__Task to carry out__:
Copy out the entries below exactly as they stand, but only from the line containing "Screen dimensions: 675x480" through the line containing "Task: Select invoice row 1004337 WHI0212".
───── Records for this exercise
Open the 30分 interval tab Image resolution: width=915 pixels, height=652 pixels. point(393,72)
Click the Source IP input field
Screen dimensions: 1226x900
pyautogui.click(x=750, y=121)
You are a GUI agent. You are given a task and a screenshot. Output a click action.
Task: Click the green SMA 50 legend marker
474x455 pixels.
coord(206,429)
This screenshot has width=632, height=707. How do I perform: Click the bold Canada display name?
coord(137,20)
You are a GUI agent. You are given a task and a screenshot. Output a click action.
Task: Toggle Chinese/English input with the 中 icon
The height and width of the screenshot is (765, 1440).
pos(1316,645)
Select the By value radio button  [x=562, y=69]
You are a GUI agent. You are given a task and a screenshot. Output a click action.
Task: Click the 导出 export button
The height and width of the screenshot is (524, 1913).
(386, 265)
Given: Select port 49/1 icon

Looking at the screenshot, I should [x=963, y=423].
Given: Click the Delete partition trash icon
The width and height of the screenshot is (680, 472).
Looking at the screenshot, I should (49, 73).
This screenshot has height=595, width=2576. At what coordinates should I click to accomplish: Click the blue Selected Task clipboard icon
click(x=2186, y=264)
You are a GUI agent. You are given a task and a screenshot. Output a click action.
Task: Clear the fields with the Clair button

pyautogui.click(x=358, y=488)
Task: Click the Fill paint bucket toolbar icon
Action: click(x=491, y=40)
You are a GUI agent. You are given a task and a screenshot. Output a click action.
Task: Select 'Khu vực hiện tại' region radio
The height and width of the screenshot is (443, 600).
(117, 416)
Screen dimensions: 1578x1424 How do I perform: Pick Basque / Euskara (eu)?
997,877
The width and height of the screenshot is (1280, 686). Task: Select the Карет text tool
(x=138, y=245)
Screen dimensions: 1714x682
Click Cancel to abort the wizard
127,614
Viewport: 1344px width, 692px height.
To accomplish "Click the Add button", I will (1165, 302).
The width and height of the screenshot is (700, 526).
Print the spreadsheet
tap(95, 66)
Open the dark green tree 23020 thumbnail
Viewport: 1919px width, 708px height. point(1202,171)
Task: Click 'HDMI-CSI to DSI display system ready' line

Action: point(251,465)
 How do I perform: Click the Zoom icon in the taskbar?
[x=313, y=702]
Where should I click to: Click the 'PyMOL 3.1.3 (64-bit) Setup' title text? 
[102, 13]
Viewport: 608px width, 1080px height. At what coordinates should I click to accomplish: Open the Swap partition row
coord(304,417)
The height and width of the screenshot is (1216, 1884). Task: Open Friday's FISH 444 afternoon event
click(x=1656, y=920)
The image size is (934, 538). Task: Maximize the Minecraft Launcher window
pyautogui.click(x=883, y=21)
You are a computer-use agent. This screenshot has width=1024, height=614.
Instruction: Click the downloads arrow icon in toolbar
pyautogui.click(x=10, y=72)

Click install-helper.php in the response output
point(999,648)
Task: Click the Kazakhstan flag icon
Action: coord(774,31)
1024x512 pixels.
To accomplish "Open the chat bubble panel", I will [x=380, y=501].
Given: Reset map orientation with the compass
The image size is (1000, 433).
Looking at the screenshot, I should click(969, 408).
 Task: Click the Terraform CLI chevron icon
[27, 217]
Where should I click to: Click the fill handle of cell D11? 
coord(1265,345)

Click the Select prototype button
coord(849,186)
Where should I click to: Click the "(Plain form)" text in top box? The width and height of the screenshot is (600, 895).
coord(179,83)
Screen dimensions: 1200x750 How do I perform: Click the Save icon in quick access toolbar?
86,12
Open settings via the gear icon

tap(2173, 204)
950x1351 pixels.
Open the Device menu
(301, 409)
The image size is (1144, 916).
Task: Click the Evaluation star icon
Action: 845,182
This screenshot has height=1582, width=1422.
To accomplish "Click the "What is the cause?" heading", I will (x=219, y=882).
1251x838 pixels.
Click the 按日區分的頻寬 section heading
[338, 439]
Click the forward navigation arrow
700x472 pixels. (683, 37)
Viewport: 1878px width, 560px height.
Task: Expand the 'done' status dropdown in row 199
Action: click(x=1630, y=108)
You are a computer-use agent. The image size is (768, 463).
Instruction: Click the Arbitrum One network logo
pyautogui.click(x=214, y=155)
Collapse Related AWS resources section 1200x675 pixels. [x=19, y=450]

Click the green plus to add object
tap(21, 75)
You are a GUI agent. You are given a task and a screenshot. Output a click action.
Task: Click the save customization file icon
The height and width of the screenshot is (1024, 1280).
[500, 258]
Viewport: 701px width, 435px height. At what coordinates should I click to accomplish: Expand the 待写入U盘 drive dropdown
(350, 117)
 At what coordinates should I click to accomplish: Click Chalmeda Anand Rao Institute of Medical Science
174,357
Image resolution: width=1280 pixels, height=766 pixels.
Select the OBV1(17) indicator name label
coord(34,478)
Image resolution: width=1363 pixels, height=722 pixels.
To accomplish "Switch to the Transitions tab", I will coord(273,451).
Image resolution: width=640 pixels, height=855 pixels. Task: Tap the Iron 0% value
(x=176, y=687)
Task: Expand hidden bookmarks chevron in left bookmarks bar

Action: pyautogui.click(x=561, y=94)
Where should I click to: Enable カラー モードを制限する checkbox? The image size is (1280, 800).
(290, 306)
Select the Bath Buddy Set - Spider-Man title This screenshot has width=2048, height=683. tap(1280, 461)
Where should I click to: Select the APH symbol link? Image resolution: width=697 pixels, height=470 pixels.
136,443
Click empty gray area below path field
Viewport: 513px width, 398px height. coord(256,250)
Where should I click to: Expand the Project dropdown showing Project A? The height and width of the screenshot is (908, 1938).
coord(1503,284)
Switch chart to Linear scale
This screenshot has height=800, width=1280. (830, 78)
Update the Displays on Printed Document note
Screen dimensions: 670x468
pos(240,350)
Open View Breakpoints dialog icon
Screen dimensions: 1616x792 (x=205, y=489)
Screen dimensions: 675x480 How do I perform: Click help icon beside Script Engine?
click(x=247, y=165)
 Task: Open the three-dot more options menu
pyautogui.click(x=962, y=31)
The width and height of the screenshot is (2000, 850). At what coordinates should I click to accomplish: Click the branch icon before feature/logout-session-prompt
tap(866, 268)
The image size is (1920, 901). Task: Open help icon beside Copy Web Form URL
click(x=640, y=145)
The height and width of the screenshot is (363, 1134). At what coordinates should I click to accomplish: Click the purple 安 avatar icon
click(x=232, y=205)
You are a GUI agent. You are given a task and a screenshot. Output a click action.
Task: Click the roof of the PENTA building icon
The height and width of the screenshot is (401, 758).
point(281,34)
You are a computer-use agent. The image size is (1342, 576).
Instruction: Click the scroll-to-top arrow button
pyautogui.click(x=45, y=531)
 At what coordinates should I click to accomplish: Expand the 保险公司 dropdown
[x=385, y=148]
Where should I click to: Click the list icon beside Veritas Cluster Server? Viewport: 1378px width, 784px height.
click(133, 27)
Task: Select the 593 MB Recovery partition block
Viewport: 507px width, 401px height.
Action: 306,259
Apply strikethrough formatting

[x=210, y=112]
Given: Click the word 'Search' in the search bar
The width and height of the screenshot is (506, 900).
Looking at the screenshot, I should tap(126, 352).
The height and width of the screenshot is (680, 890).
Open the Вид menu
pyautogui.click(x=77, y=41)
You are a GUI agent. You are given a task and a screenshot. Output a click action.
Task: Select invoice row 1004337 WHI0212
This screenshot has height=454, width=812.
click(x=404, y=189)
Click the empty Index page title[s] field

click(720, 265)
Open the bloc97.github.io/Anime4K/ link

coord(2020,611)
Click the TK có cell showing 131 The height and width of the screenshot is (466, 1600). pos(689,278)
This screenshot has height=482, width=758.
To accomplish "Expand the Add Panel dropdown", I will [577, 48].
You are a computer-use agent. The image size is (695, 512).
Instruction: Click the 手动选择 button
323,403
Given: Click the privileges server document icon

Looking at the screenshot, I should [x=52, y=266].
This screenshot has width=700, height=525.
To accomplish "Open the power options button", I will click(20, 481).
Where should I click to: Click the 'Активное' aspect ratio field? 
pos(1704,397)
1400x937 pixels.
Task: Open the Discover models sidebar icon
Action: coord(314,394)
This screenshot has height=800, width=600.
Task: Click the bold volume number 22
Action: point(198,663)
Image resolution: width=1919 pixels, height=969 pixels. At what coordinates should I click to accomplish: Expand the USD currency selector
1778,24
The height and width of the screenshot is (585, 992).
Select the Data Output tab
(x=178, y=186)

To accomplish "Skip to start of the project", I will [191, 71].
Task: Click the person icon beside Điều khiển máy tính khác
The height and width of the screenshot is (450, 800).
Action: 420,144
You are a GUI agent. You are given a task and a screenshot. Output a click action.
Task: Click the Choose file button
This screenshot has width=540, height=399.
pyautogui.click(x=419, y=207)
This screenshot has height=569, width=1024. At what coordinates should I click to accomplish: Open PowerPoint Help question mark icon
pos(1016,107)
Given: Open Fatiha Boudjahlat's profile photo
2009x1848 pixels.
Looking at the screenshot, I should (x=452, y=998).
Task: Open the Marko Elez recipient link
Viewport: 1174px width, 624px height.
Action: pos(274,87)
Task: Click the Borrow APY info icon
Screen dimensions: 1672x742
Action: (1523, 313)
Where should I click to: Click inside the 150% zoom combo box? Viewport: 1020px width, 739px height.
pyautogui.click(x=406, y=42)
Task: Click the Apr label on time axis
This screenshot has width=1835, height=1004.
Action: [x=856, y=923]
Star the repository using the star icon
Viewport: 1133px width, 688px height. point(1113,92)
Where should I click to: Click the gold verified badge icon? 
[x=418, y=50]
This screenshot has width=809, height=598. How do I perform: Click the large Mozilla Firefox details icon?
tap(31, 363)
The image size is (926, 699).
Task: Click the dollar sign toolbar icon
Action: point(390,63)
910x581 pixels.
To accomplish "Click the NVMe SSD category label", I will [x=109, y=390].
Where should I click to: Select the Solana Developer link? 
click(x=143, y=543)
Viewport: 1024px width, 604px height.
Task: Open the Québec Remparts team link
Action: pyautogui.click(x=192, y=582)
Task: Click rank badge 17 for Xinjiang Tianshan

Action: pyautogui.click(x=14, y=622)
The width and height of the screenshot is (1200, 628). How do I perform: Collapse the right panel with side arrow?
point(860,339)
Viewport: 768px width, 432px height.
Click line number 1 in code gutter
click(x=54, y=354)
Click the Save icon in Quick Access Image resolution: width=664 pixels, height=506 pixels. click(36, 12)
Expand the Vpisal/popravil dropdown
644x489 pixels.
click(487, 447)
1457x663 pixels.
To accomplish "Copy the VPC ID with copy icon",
──────────
__Task answer__:
Screen dimensions: 675x480 How do I perform: Click help icon beside Script Engine?
click(x=247, y=165)
 Task: Open the three-dot more options menu
pyautogui.click(x=962, y=31)
The width and height of the screenshot is (2000, 850). At what coordinates should I click to accomplish: Click the branch icon before feature/logout-session-prompt
tap(866, 268)
The image size is (1920, 901). Task: Open help icon beside Copy Web Form URL
click(x=640, y=145)
The height and width of the screenshot is (363, 1134). At what coordinates should I click to accomplish: Click the purple 安 avatar icon
click(x=232, y=205)
You are a GUI agent. You are given a task and a screenshot. Output a click action.
Task: Click the roof of the PENTA building icon
The height and width of the screenshot is (401, 758).
point(281,34)
You are a computer-use agent. The image size is (1342, 576).
Instruction: Click the scroll-to-top arrow button
pyautogui.click(x=45, y=531)
 At what coordinates should I click to accomplish: Expand the 保险公司 dropdown
[x=385, y=148]
Where should I click to: Click the list icon beside Veritas Cluster Server? Viewport: 1378px width, 784px height.
click(133, 27)
Task: Select the 593 MB Recovery partition block
Viewport: 507px width, 401px height.
Action: 306,259
Apply strikethrough formatting

[x=210, y=112]
Given: Click the word 'Search' in the search bar
The width and height of the screenshot is (506, 900).
Looking at the screenshot, I should tap(126, 352).
The height and width of the screenshot is (680, 890).
Open the Вид menu
pyautogui.click(x=77, y=41)
You are a GUI agent. You are given a task and a screenshot. Output a click action.
Task: Select invoice row 1004337 WHI0212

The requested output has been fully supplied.